Persistence of immune response to HPV-16/18 AS04-adjuvanted cervical cancer vaccine in women aged 15-55 years

Abstract

The HPV-16/18 AS04-adjuvanted vaccine (Cervarix®, GlaxoSmithKline Biologicals) has been shown to induce a robust immune response in women aged 15-55 years (103514/NCT00196937). This follow-up study is the first report of persistence of immune response and safety profile through 48 months after vaccination in women aged 15-55 years. In this open-label, age-stratified Phase III study in Germany and Poland (105882/NCT00196937), healthy women aged 15-55 years received 3 doses of HPV-16/18 AS04-adjuvanted vaccine at 0, 1, and 6 months. Anti-HPV-16/18 seropositivity rates and geometric mean antibody titers (GMTs) were assessed by enzyme-linked immunosorbent assay (ELISA) in women aged 15-25 (n=168), 26-45 (n=186) and 46-55 years (n=177) from the time of first vaccination through 48 months. At Month 48, all subjects were seropositive for anti-HPV-16 antibodies and 99.4% were seropositive for anti-HPV-18. Antibody kinetics were as previously reported, with peak response at Month 7 followed by a gradual decline tending towards a plateau in all age groups. Anti-HPV-16/18 GMTs were sustained at Month 48 in all age groups, including women aged 46-55 years in whom GMTs were respectively 11-fold and 5-fold higher than natural infection levels. The vaccine exhibited a clinically acceptable safety profile in all age groups.
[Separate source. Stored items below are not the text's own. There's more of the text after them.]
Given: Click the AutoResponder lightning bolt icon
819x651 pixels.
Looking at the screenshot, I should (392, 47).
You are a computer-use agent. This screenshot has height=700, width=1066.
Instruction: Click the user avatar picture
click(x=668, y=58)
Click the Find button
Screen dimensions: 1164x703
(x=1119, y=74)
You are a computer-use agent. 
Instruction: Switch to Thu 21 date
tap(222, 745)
In summary, the HPV-16/18 AS04-adjuvanted vaccine induces high and sustained immune responses in women aged 15-55 years, with antibody levels remaining several-fold higher than natural infection levels for at least 4 years after the first vaccine dose.

Figures

Figure 1

Subject disposition. n, number of subjects; 15–25 years, subjects 15–25 years of age at the time of first vaccine dose; 26–45 years, subjects 26–45 years of age at the time of first vaccine dose; 46–55 years, subjects 46–55 years of age at the time of first vaccine dose.

Figure 2

Antibody levels in women between 15 and 55 years of age initially seronegative for HPV-16 or HPV-18 antibodies (ATP immunogenicity cohort). GMT, geometric mean titer; Error bars, 95% confidence interval; 15–25 years, subjects 15–25 years of age at the time of first vaccine dose; 26–45 years, subjects 26–45 years of age at the time of first vaccine dose; 46–55 years, subjects 46–55 years of age at the time of first vaccine dose; Natural infection: GMTs of subjects from Study HPV-008 who were (a) HPV-16 or (b) HPV-18 DNA-negative and seropositive at baseline (i.e., who had cleared a natural infection. GMTs were (a) 29.8 EL.U/ml and (b) 22.7 EL.U/ml11; Plateau phase: GMTs of subjects from Study HPV-007 in women aged 15–25 years at Months 45–50 after the first vaccine dose (Total cohort). GMTs were (a) 397.8 EL.U/ml and (b) 297.3 EL.U/ml.

Figure 3

Study design. n, number of subjects.